Sebastian Przyrowski oraz Radosław Majewski to jedni z najbardziej wartościowych zawodników Polonii Warszawa. Jak informuje Przegląd Sportowy obu w przyszłym sezonie możemy nie zobaczyć w Czarnych Koszulach, bowiem otrzymali oni propozycje przenosin do Anglii. Na razie tylko na zasadzie wypożyczenia.

Sebastian Przyrowski to jeden z lepszych bramkarzy ligi polskiej. Ma za sobą całkiem udany sezon i po raz kolejny przykuł uwagę kilku klubów. W ekstraklasie rozegrał 29 meczów i wpuścił 21 bramek. Zimą interesował się nim Tottenham, ale do transferu nie doszło. Teraz ponownie znalazł się w kręgu zainteresowania angielskich klubów. Do Polonii wpłynęły oficjalne oferty. - Naszego bramkarza chce wypożyczyć jeden z klubów z Premier League i jeden z Championship - mówi, na łamach Przeglądu Sportowego, Piotr Ciszewski, rzecznik prasowy warszawiaków.

Opuścić Polonię może nie tylko Przyrowski, ale również Radosław Majewski. On akurat ostatni rok jak najszybciej chciałby wymazać z pamięci. Najpierw nie załapał się do kadry Polski na Mistrzostwa Europy, a potem cieniował w barwach Polonii. - Majewskim zainteresowany jest również zespół z zaplecza angielskiej ekstraklasy - dodaje Ciszewski. Mimo iż Majewski ostatnio nie błyszczał, to właśnie on jest bliższy odejścia. - Po takiej rundzie zawsze chce się coś zmienić. Dlatego gdybym dostał konkretną propozycję z zagranicy, to na pewno poważnie bym ją rozważył. Wcześniej nie byłem chyba jeszcze gotowy do wyjazdu, teraz już bym się nie bał - mówił 23-letni pomocnik po zakończeniu sezonu.

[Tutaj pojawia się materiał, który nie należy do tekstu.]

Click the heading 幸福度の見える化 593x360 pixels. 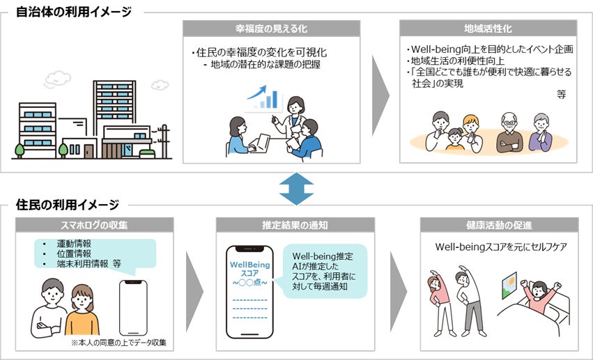coord(271,29)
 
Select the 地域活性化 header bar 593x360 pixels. coord(488,29)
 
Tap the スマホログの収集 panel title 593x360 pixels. coord(95,226)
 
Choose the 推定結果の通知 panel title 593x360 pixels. coord(295,226)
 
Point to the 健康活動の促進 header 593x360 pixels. coord(499,226)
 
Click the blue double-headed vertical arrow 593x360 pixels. coord(296,189)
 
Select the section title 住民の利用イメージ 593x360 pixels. coord(67,205)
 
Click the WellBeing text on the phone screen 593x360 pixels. coord(249,265)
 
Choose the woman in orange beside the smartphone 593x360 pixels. coord(82,310)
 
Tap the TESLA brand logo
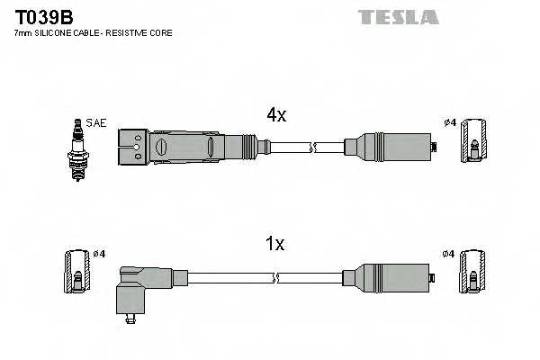(x=398, y=17)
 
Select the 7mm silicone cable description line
(x=93, y=32)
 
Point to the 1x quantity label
(x=275, y=243)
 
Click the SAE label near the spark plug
(x=96, y=122)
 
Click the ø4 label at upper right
(x=449, y=123)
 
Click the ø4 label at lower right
(x=449, y=254)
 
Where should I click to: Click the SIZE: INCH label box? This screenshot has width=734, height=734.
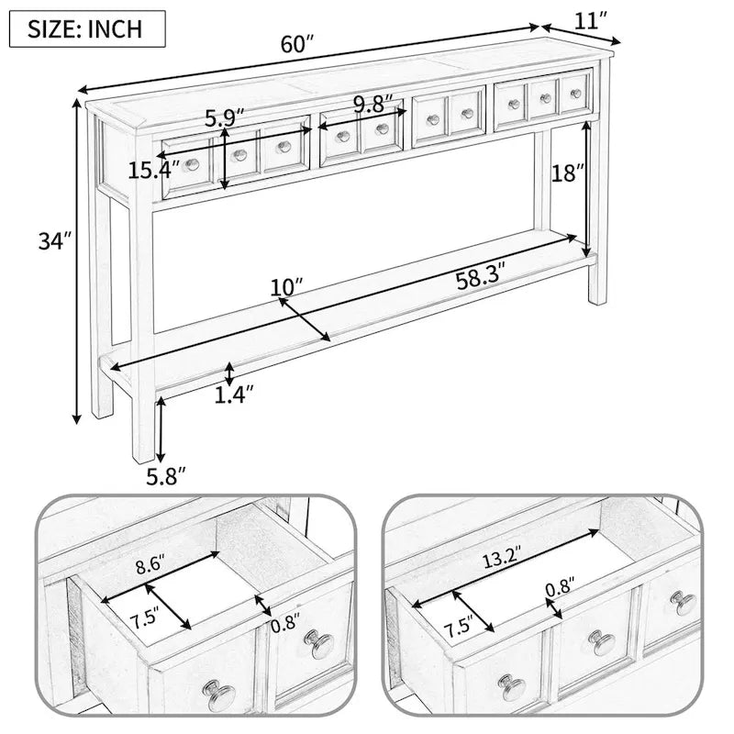coord(86,28)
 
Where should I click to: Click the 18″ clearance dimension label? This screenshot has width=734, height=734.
coord(566,173)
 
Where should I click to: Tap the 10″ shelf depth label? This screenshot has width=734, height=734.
coord(287,287)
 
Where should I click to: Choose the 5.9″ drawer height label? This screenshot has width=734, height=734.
coord(225,117)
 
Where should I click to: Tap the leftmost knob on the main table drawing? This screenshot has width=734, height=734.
coord(193,164)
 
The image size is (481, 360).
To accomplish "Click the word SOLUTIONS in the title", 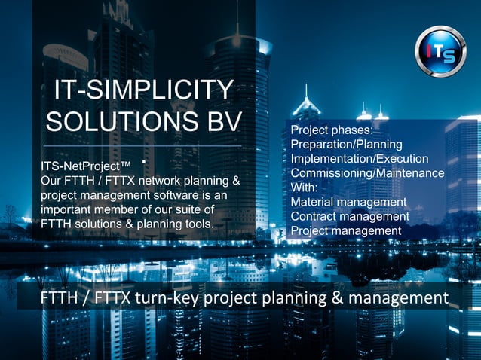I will coord(122,122).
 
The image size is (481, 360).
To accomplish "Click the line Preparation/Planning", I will coord(347,144).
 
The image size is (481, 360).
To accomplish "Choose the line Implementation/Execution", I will coord(360,158).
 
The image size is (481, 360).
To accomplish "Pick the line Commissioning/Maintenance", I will coord(367,173).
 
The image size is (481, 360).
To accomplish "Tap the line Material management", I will coord(348,202).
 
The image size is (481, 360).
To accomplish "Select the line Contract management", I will coord(350,216).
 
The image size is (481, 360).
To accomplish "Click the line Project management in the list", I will coord(346,230).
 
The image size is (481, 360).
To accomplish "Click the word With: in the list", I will coord(304,188).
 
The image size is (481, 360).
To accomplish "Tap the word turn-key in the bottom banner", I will coord(167,299).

Polonia nie chciała zdradzić nazw klubów, które chcą wypożyczyć Przyrowskiego i Majewskiego. Wiadomo jednak, że przenosiny obu zawodników do Anglii są bardzo prawdopodobne. - To interesujące oferty. Najpierw musi przeanalizować je właściciel. Po powrocie ze zgrupowania swoje zdanie wyrażą piłkarze i we wtorek-środę wszystko powinno być jasne - zakończył Ciszewski. Warszawiacy mogliby na tych transakcjach zarobić około miliona euro.